* [TASK OBJECTIVE] Only the lines from the one containing "Viewport: 695px width, 370px height." through the end of the data are wanted, reproduced exactly and without pictures.

─── EXERCISE MATERIALS

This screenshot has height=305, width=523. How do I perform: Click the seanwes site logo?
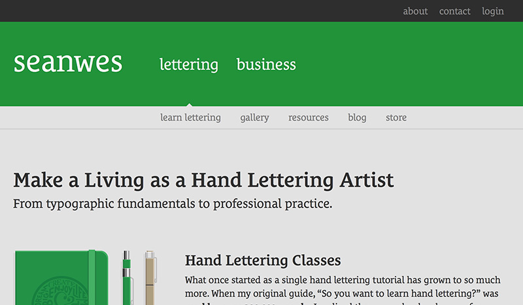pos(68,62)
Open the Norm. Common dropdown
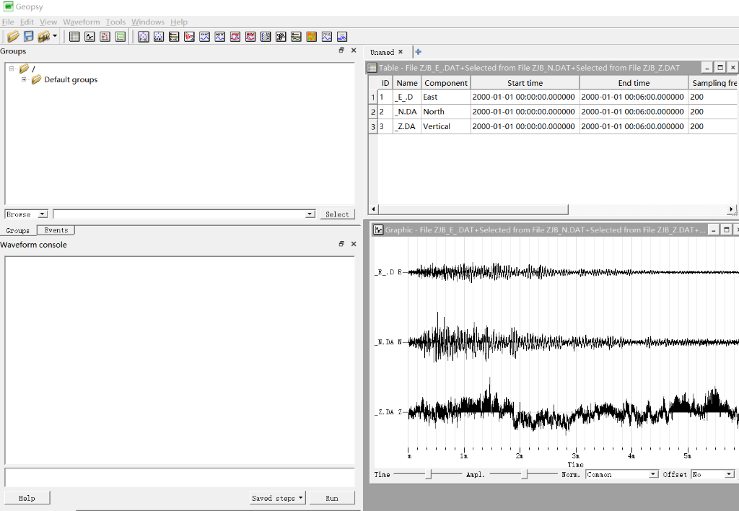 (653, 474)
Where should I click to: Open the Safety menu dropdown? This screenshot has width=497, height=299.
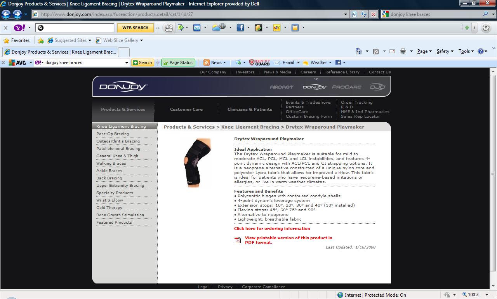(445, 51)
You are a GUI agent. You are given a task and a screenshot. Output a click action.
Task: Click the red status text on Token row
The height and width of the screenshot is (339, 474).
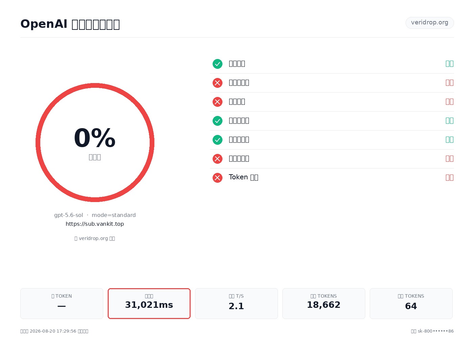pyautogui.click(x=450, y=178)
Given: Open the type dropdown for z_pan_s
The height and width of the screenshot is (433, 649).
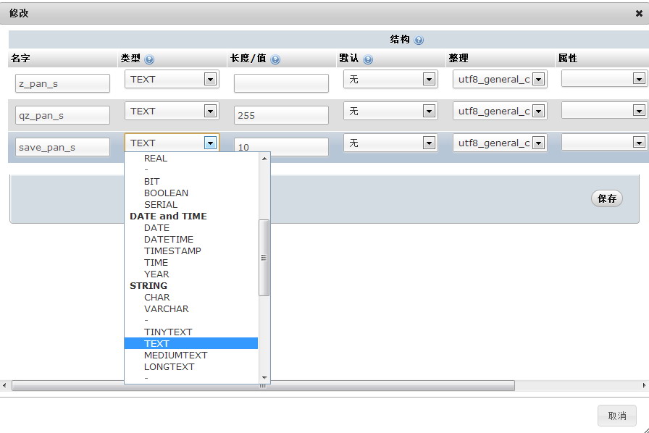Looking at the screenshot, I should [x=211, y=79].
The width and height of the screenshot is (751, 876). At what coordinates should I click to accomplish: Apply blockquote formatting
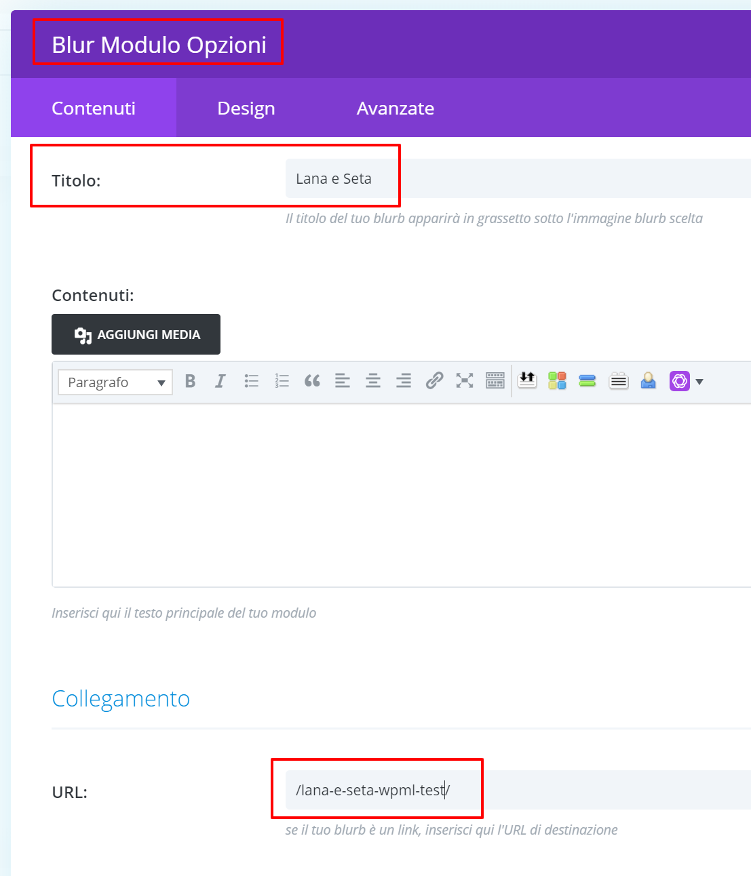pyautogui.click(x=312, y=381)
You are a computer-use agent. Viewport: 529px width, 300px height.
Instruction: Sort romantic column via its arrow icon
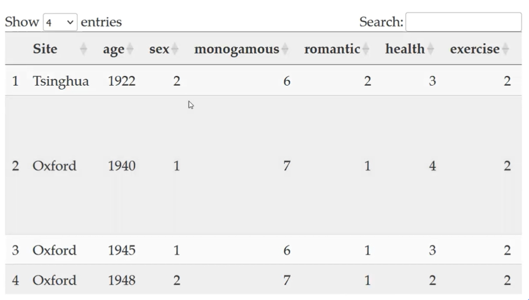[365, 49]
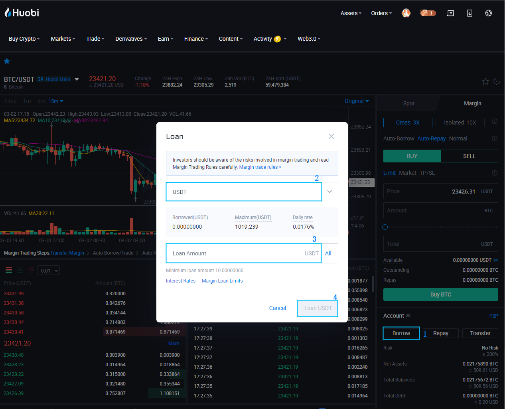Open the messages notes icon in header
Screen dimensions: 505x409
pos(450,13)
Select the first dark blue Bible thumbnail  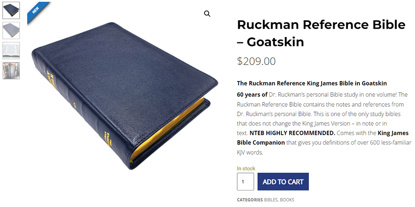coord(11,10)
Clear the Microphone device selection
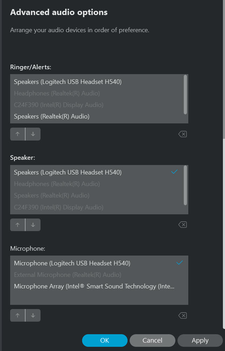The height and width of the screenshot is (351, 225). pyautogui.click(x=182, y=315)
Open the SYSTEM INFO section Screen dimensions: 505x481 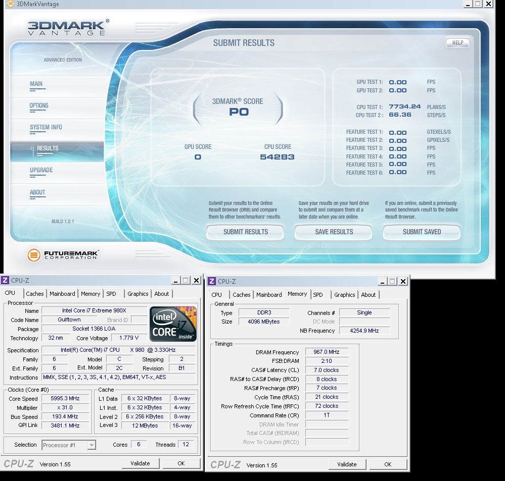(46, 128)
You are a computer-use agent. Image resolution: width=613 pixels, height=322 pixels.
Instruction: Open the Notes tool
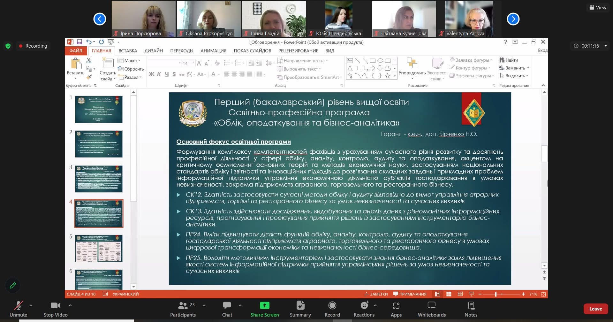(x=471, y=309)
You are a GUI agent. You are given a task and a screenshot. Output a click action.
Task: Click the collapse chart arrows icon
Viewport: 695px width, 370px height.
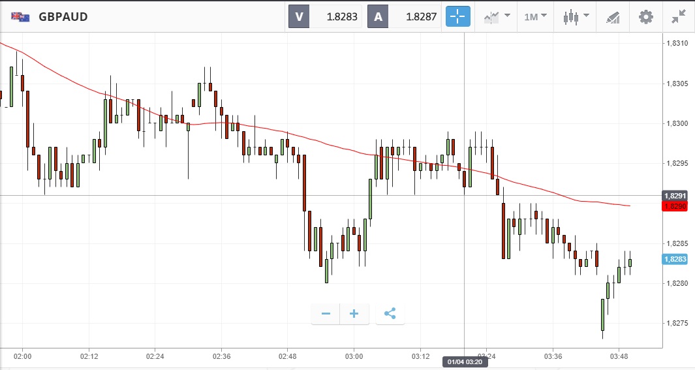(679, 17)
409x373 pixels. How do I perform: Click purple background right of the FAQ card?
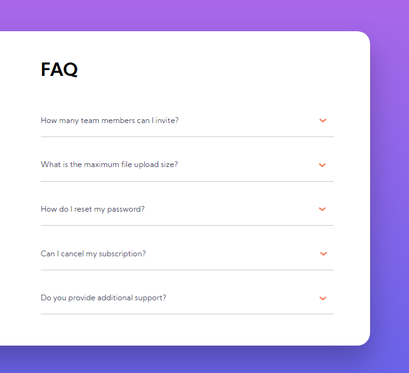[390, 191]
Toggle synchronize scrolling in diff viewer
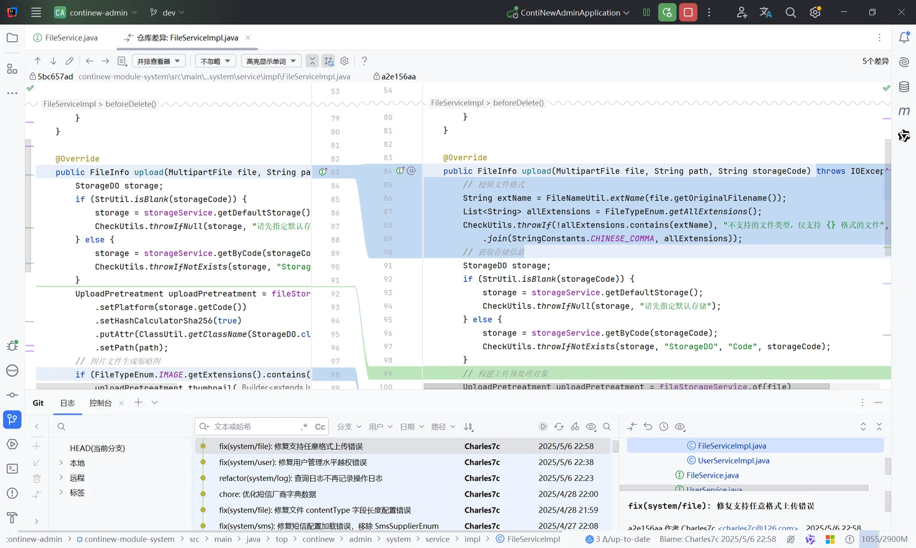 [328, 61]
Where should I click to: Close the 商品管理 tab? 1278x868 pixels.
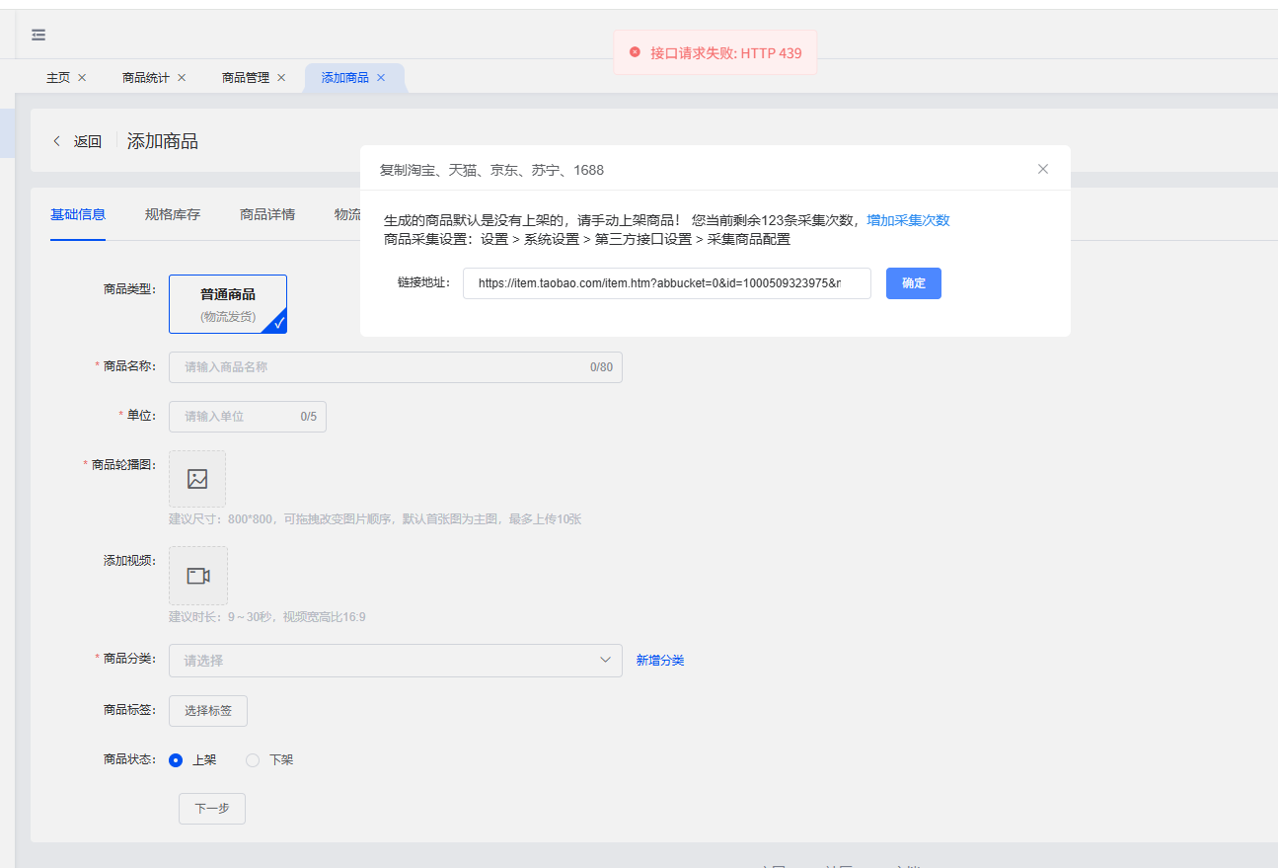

──────

* [FINAL ANSWER]
Viewport: 695px width, 370px height.
(679, 17)
409x373 pixels. How do I perform: Click purple background right of the FAQ card?
[390, 191]
Toggle synchronize scrolling in diff viewer
 [328, 61]
Where should I click to: Close the 商品管理 tab? 1278x868 pixels.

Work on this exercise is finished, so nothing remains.